The thing that got me thinking about racism and intentions is this story from the Hartford Courant. Basically, the Republicans in Connecticut’s state legislature got upset because they think Governor Malloy called them racists. He was talking about the laws that require stronger penalties for drug crimes committed in a “school zone”. This is what he said, “To treat those folks differently because they live in those communities is patently unfair and, if not racist in intent, is racist in its outcome.” It’s pretty clear that he was not accusing the Republicans of racism. He was simply identifying a problem in our society and proposing a way to fix it. The fact that the Republicans took offense is disgusting on many levels, but it isn’t what I want to talk about now.
The thing that I want to talk about is the, “if not racist in intent, is racist in its outcome,” part of Malloy’s statement. I can only speculate about the intent of the law. It was implemented when I was a kid and I was not following politics at that time. And besides, there isn’t a politician in Connecticut in my lifetime that would admit to racism. But, it is plausible that race had nothing to do with the intent of creating drug free school zones. It could have been as simple as some legislator saying, “We need a way to keep drug dealers from targeting children. What if we make tougher penalties for selling drugs in and around schools?” When looked at from that perspective, I can see how the law got passed. I’ll bet everyone was pretty happy about it at the time.

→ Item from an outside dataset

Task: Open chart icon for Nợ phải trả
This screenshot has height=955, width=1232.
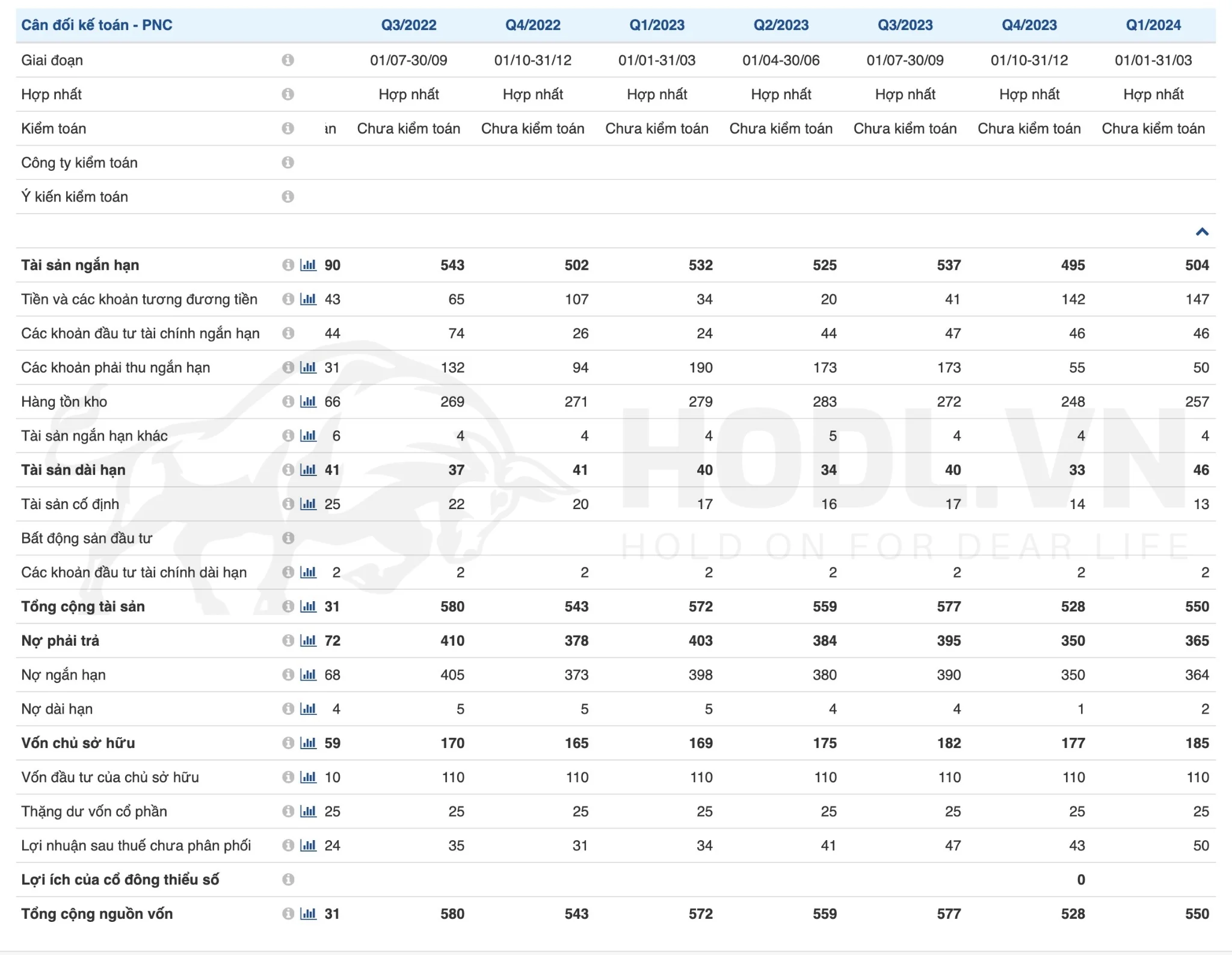Action: point(308,641)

I can also see how that particular framing can make it harder to recognize the problems with the law. We all know the saying, “The road to hell is paved with good intentions,” but we don’t live by it. We use the intentions to judge something’s effectiveness. Since the intent was to punish drug dealers who target children, the law looks pretty effective because of all those scummy druggies rotting in prisons. The thing is, legislation has to be viewed from a consequentialist perspective*. And it is rare that anything has only one consequence. Even granting that the intent of the law was to keep drugs away from schools and that it worked, that is only one of the consequences. Another consequence is that people who happen to live in densely populated areas (minorities and poor people) are sentenced more harshly when they commit the exact same crime as people who live in lightly populated areas (white people and the wealthy). The is simply wrong. Equality under the law is supposed to be one of our most cherished principles. The intent behind the law doesn’t matter and shouldn’t factor into our judgment of the law. It is unjust.

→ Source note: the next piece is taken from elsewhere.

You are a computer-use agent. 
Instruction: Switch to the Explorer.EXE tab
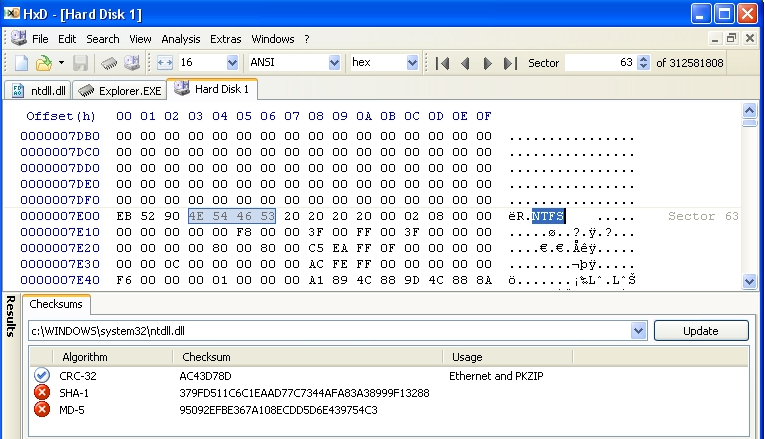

Perhaps if we look at non-legal things that are similar it would become clear. The intent of prescribing thalidomide to pregnant women was to prevent morning sickness. Judged only by that standard, it was quite effective. Should we conclude that thalidomide was good? No, because it also had a secondary consequence. It caused severe birth defects. DDT was intended to be an insecticide. It was supposed to help fight malaria and increase crop yields. Judge by that standard it is pretty effective. So, should we conclude that DDT was good? No, because it also had a secondary consequence. It killed bald eagles. And just one more, lead was added to gasoline to prevent knocking and pinging. Judged by that standard, it was quite effective. Should we conclude that leaded gasoline was good? No, because lead is highly toxic and every time we drove we were adding it to our environment.
My point is simply that we have to stop looking at intent and start looking at consequences. I don’t care what the intent of drug free school zones was, the consequences are racist and unjust. I don’t care what the intent of making crack penalties stricter than coke penalties, but the consequences of that are racist and unjust. I don’t care what the intent of educational deferments from the draft was. The consequences of that were racist and unjust. What we need is more people like Governor Malloy, people with the power to change things who will call out racism when they see it. It’s the only way for people to start noticing the obvious.

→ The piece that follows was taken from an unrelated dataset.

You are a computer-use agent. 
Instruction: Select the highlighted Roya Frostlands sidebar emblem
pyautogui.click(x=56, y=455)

* On an unrelated note, conservatives are always saying that even if there is climate change, it is not caused by people. I always think, “Who cares?” The consequences will be the same whether it’s caused by people, horses or aliens. Should we look at Californians in desperate need of water and say, “Well, we didn’t cause this drought, so we don’t have to do anything about it?” Should we look at Texans devastated by floods and shrug and say, “Whatever, it’s not our fault?”